Erholung im Schlaf in Seiten- oder Rückenlage

Matratze, Lattenrost und Kopfkissen sollten individuell auf die Person abgestimmt sein. In Fachgeschäften wird man dazu ausführlich beraten und kann Probe liegen. Um den Rücken bestmöglich zu entlasten, schläft man auf der Seite oder auf dem Rücken. In Rückenlage kann ein flaches Kissen unter den Lendenwirbeln diese unterstützen. Möchten Sie rückenschonend aufstehen, rutschen Sie zunächst im Liegen an den Bettrand. Drehen Sie sich auf die Seite, stützen Sie sich mit einer Hand seitlich ab und richten sich über die Seite auf.


© wojciech_gajda_iStock© wojciech_gajda_iStockAuch beim Zähneputzen aufrecht stehen

Beugen Sie sich beim Zähneputzen nicht tief über das Waschbecken. Stehen Sie gerade und nutzen Sie einen niedrigen Schemel, auf dem Sie einen Fuß abstellen können, um den Rücken zu entlasten. Haare waschen lieber unter der Dusche oder in der Badewanne als über dem Waschbecken!
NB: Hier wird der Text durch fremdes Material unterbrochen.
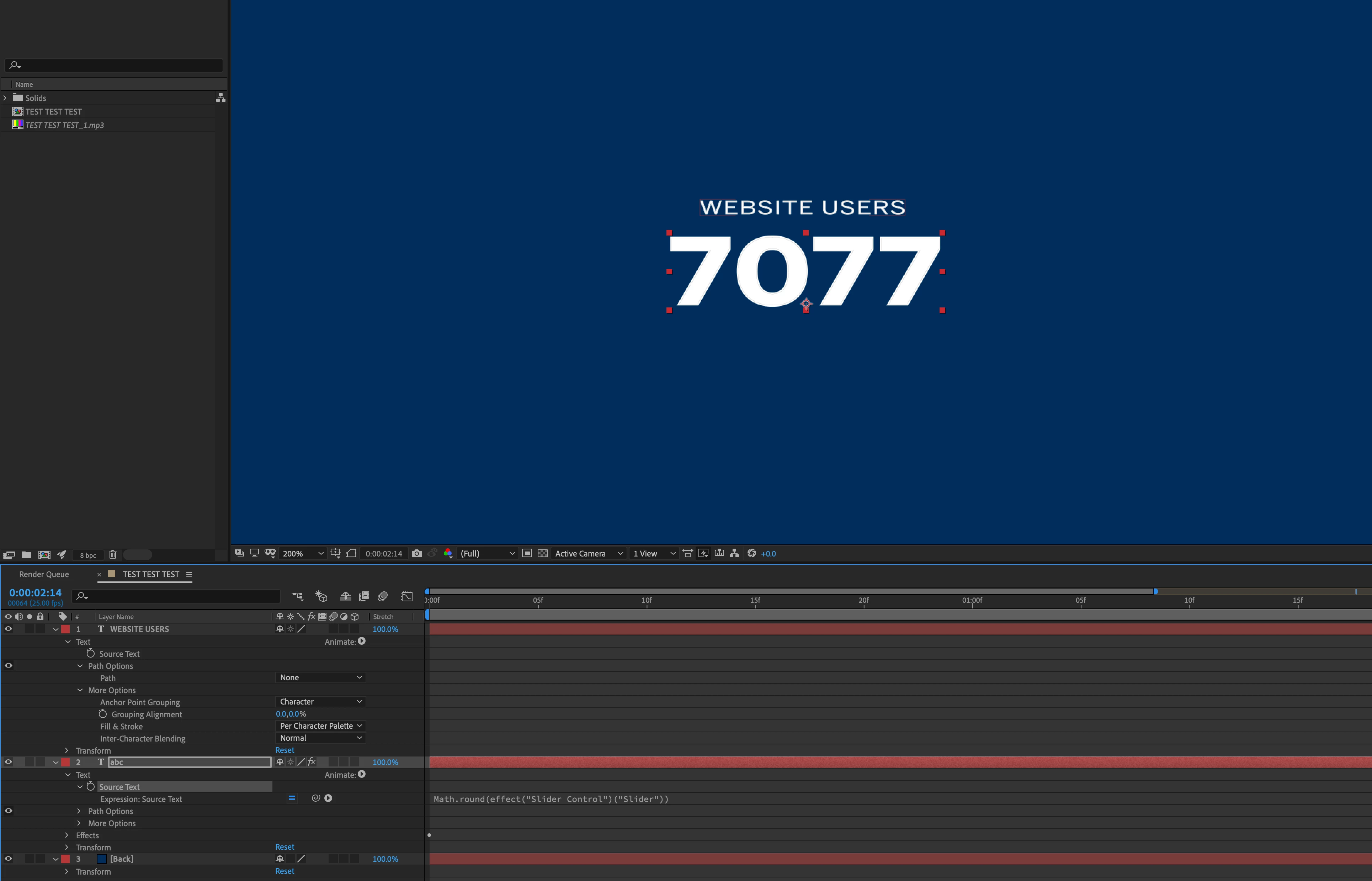Switch to the Render Queue tab
The width and height of the screenshot is (1372, 881).
44,574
Ein schmerzfreier Rücken beim Kochen, Bügeln, Wäsche waschen

Küchengeräte, die Sie oft benötigen, verstauen Sie rückenfreundlich auf Brusthöhe. Denken Sie beim schweren Wäschekorb an die richtige Hebetechnik! Die Wäscheleine sollte nicht über Schulterhöhe gespannt sein, um die Nackenmuskulatur zu entlasten. Ist das Bügelbrett so eingestellt, dass sich die Fläche wenige Zentimeter unterhalb des Ellenbogens befindet, arbeitet man rückenschonend.

Im Garten einer Verkühlung vorbeugen

Verwenden Sie bei der Gartenarbeit Geräte mit langen Stielen, so können Sie mit geradem Rücken Laub harken oder Erde im Beet lockern. Unkraut jäten sollte man auf den Knien oder auf einem niedrigen Schemel sitzend. Überanstrengen Sie sich nicht und achten Sie auf Wärme im Rücken. Ein schweißnasser Rücken kühlt schnell aus und verspannt dabei leicht.

Wichtig auf Reisen sind Beinfreiheit und leichtes Gepäck

Im Flugzeug oder in der Bahn verschaffen Plätze mit größerer Beinfreiheit Raum für rückenfreundliche Beweglichkeit. Rollkoffer, Rucksack oder Gepäckwagen sind gute Helfer, auch bei leichtem Gepäck. Achtung beim Heben des Koffers in das Gepäcknetz – lassen Sie sich helfen oder finden Sie einen ebenerdigen Platz. Ein Reisekissen beugt Verspannungen durch eine schiefe Kopfhaltung vor.

Stress rechtzeitig abbauen

Auch Ärger und Stress können zu Muskelverkrampfungen im Rücken führen. Hier sorgen Techniken wie Autogenes Training oder Progressive Muskelentspannung nach Jacobson dafür, Körper und Geist zu entspannen.

Dieser Artikel dient nur der allgemeinen Information, nicht der Selbstdiagnose, und ersetzt den Arztbesuch nicht. Er spiegelt die Meinung des Autors und nicht zwangsläufig die der jameda GmbH wider.